Ahead of Sanders visit, young El Paso turnout remains weak
Early voting in the March 3 Texas primary elections is underway and continues through Feb. 28. El Paso Matters is tracking the demographic profile of voters and will update the turnout details as data becomes available each day. If you have a question about turnout demographics, email firstname.lastname@example.org. Here’s how things look after four days of early voting.
Democratic presidential candidate Bernie Sanders, who has built a base of support among younger voters, will campaign in El Paso Saturday. So far, those younger El Paso voters have been sitting on the sideline during the first four days of early voting in the March 3 primary.
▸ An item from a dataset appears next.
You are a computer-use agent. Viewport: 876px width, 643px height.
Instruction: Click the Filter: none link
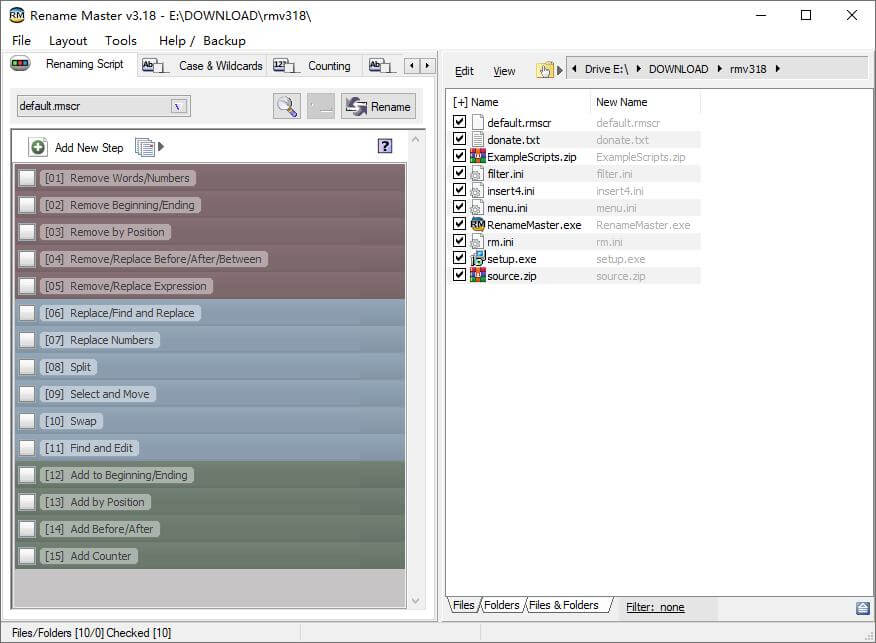[x=655, y=607]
Just over 1,200 voters under 30 have cast ballots so far, 1.1 percent of registered voters in that age group. By contrast, more than 1,600 voters over the age of 80 have cast ballots, 7.1 percent of registered voters in that group.
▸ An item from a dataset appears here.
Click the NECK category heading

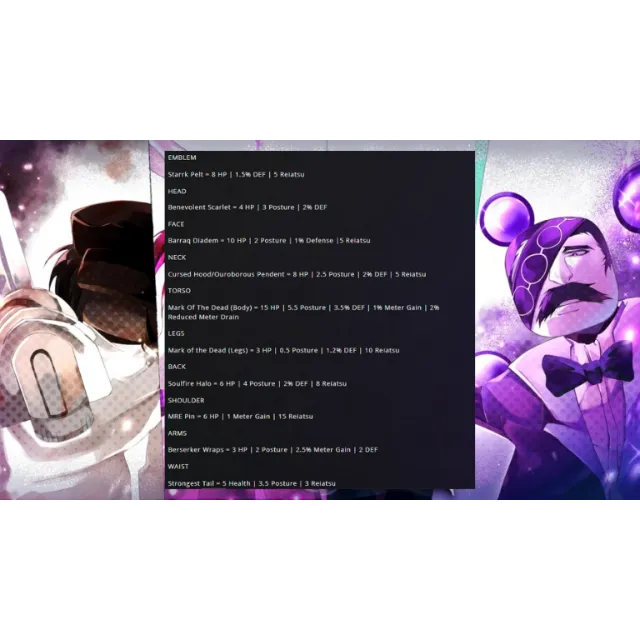177,257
Voters are getting slightly younger with each passing day of early voting. After Friday’s fourth day of early voting, the number of voters under age 65 surpassed the number over that age for the first time during balloting, though just barely. Under-65 voters make up 50.2 percent of El Paso voters so far.
The younger voters who have turned out so far are voting Democratic by a wide margin. Among voters under 30, 85 percent have cast Democratic ballots, compared to 75 percent of voters over age 30.
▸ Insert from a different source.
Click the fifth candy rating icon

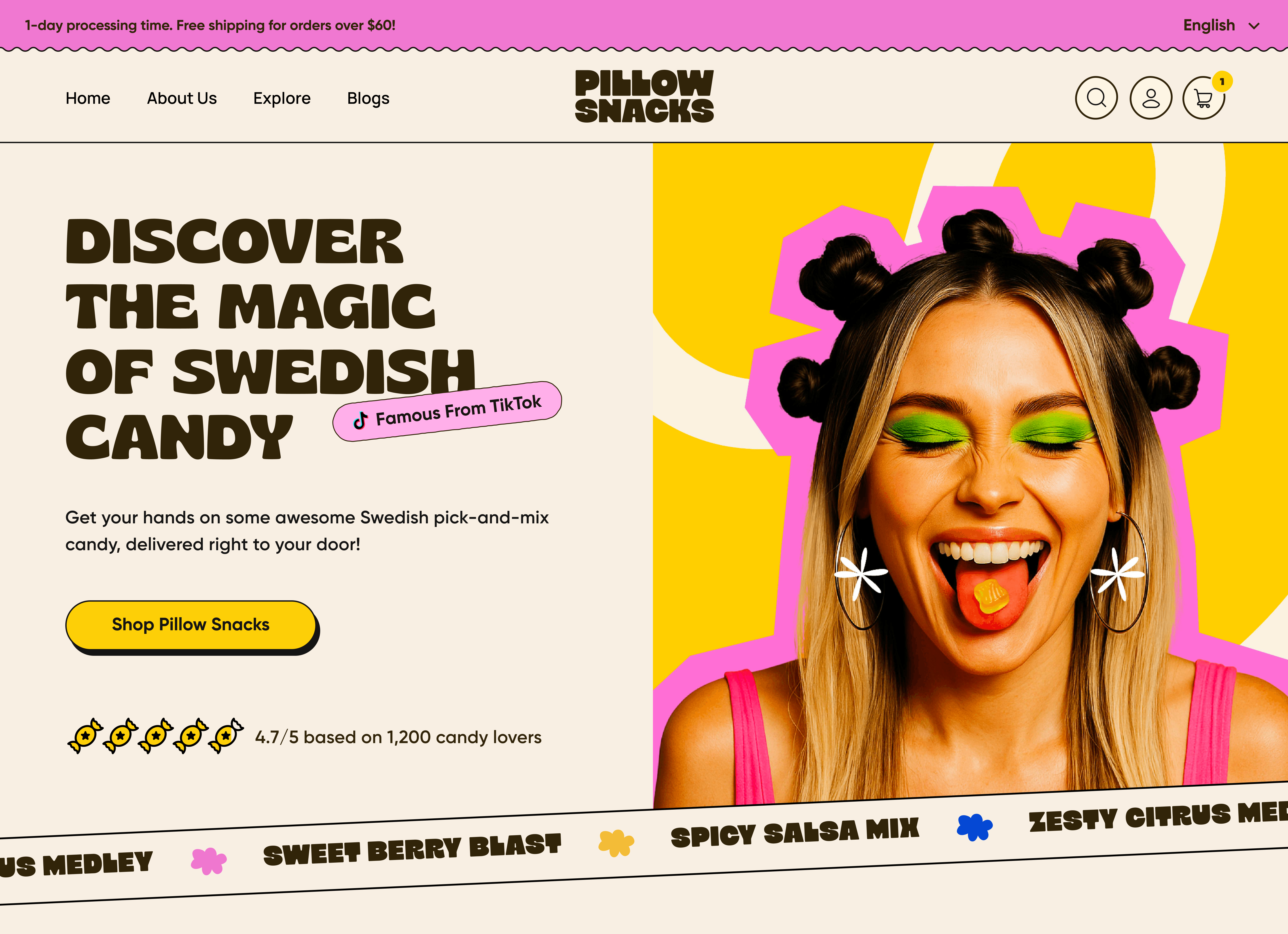tap(226, 736)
Both Republican and Democratic turnout is twice as large as the same point in the 2016 primaries.
For the first time since early voting began on Tuesday, the number of women voters has surpassed men. Based on history, that gap will continue to grow, with women making up 52-54 percent of the final electorate.
Women account for 52 percent of Democratic votes so far, and 45.6 percent of Republican votes.
El Paso early voters, at least so far, primarily are people who have voted in prior general elections. But many of them didn’t vote in the 2016 primaries.
Most Democratic voters so far also voted in that party’s 2016 primary. But 86 percent of Republican voters did not vote in the GOP primary four years ago. In fact, more GOP primary voters this year voted in the 2016 Democratic primary than in the Republican primary that year.